The old saying holds true,"A fool and his/her money shall soon part."
The ticket holders are sicker in the head than Charlie Sheen in my book.It's more than obvious Sheen has some very serious mental health and substance abuse issues.These vultures paid to see a train wreck and he delivered,they don't deserve refunds.
 
"I've already got your money, dude."

This pretty much summed it up...whoever paid for this apparently has nothing else better to do with their money and should have expected nothing more...

Charlie could have sat on stage and picked his nose for the whole show....
 
This pretty much summed it up...whoever paid for this apparently has nothing else better to do with their money and should have expected nothing more...

Charlie could have sat on stage and picked his nose for the whole show....

I KNEW this would flop..
the guy isn't a comedian..
he's not funny in the least bit. He's a very dark person.
He's not even funny on his show, the
writing is good.

Why anyone would buy a ticket to
listen to his incoherent ranting, is beyond me.
 
The show was in Chicago tonight -- they just reported about it on the news. Apparently he recd a standing ovation when he came on stage at 8:00, but by 9:00 tweets were flying out of the theater that it was a huge waste of money and that he totally bombed. He apparently re-tooled the show, starting out with a Q&A, but was pretty erratic and "off the cuff" for most of the show. A lot of people left during the intermission.

They interviewed some people after the show and most of the ones they talked to said it was awful, altho some of them said they enjoyed it -- one guy said that he's basically just taking people's money and isn't really doing much of a "show." Another guy said he was expecting some kind of comedy routine, but that it was all a bunch or ranting and raving and nothing really new. Someone else said, it was pretty much like watching a train wreck, and he wasn't expecting much -- surprisingly, most of the positive "reviews" came from women -- one who said that she really enjoyed it and had a lot of fun :confused1:

They showed tape of when he arrived at the theater earlier today -- the bud pulled up alongside the theater in the alley and there were a TON of people waiting. He didn't talk to anyone, but handed out Tshirts, then went inside where he had to rehearse what he basically put together on the bus ride from Detroit.
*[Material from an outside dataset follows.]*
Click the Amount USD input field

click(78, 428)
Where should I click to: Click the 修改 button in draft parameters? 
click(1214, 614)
The whole thing is just ridiculous -- the ones asking for refunds and saying it was awful, I don't know what they expected. The guy is an ACTOR, not a stand up comic, and just because some people found his ranting and ravings funny, that doesn't make him a comedy genius. What the heck did they expect him to do up there? 2 hours of skits like his Funny or Die video?
 
this article seems like it's trying to put a positive twist on the story that was reported on local news outlets -- as if they're trying to say that it was bad, but better than Detroit

http://omg.yahoo.com/news/sheen-does-better-in-chicago-after-detroit-failure/59740


This time, Charlie Sheen got a standing ovation before and after his show.

After being heckled and booed in Detroit, Sheen made some changes to his road show. He used a talk show-style format Sunday night in Chicago, with an interviewer asking the actor questions about his life.
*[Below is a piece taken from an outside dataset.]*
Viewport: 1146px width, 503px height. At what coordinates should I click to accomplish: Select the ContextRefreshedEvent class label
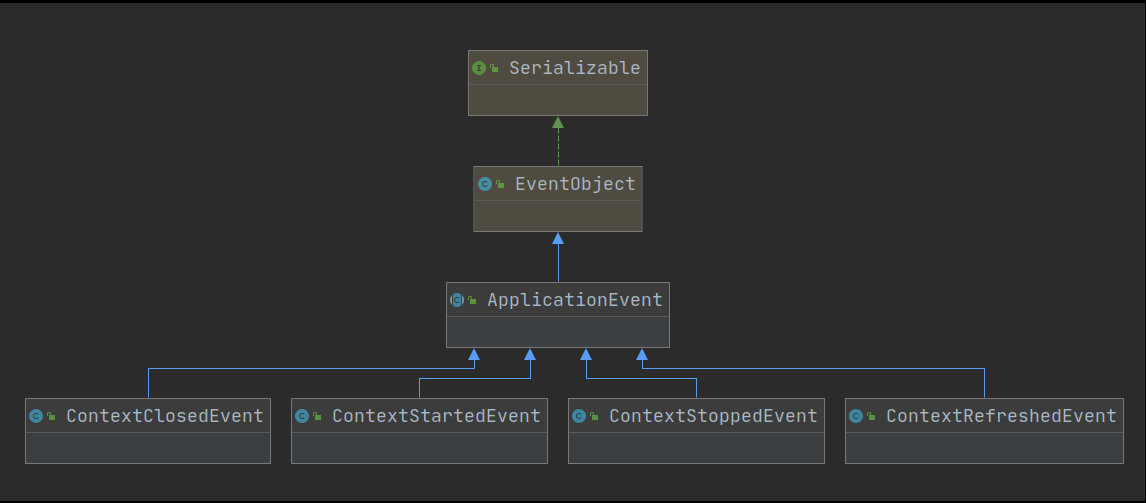coord(1001,416)
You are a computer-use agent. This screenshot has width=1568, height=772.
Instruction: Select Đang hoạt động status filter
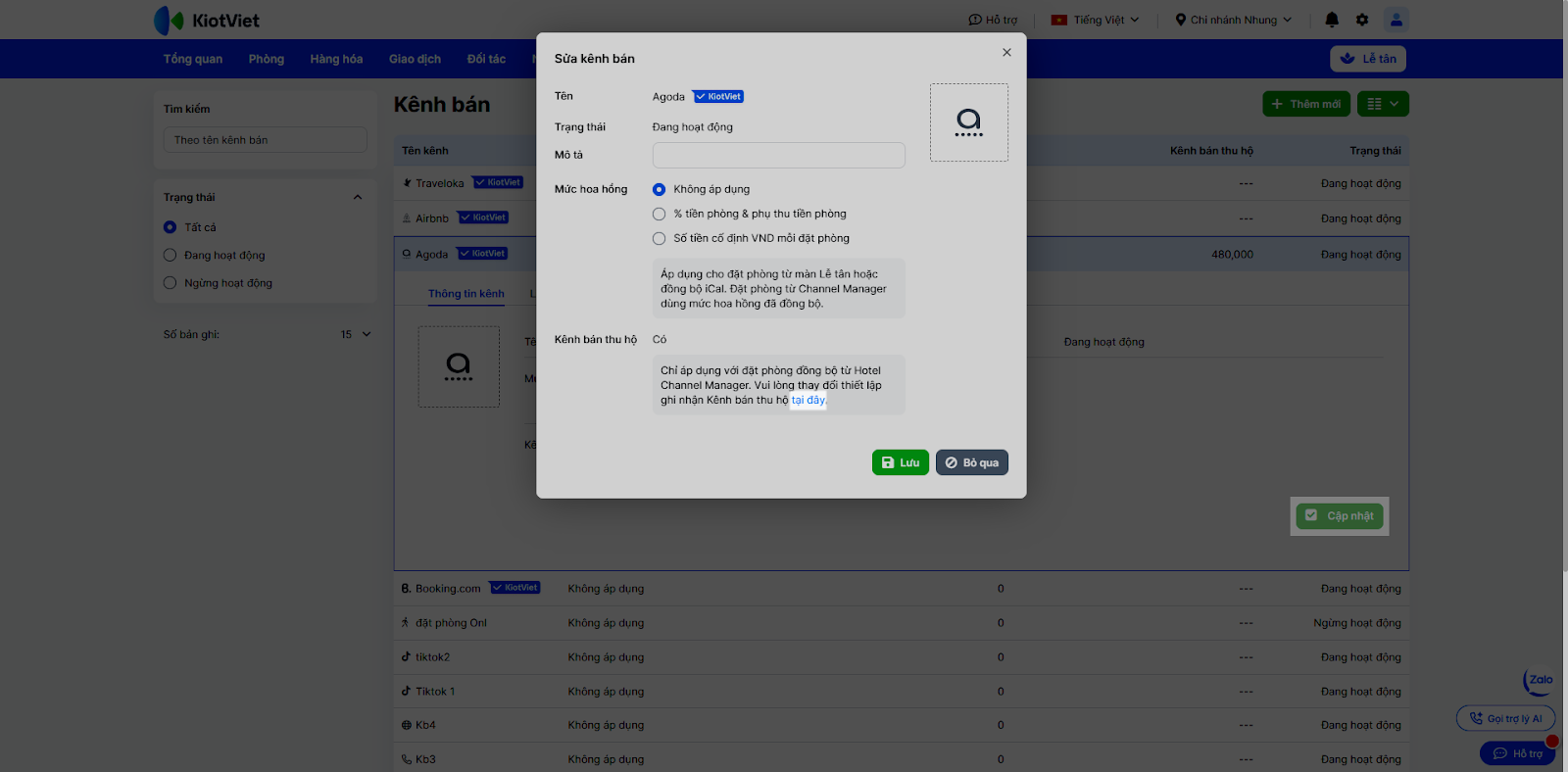tap(171, 256)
The changes seemed to help. Unlike in Detroit, audience members weren't booing or getting up and leaving in droves. Some said the show wasn't great, but it had amusing moments.

Fifty-five-year-old Ellen Olson of Elmwood Park said Sheen interacted with the audience, making it funny.
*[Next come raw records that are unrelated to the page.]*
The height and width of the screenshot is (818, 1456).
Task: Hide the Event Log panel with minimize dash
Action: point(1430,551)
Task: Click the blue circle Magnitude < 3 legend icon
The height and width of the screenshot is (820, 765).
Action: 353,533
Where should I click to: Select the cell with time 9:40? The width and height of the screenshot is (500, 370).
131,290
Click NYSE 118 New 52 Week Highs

During the show, Sheen smoked cigarettes and answered questions from a master of ceremonies, talking about his marriages, his career and his life with the women he calls his "goddesses."

THIS IS A BREAKING NEWS UPDATE
. Check back soon for further information. AP's earlier story is below.

After being heckled and booed in Detroit, Charlie Sheen changed up his road show for his second stop, using a talk show-style format with an interviewer asking the actor questions about his life.

The changes seemed to help. Unlike in Detroit, audience members weren't leaving in droves Sunday and seemed more receptive to the actor.

As in Detroit, Sheen received a standing ovation when he took to the stage at the historic 3,600-seat Chicago Theatre. Some audience members chanted "Detroit sucks."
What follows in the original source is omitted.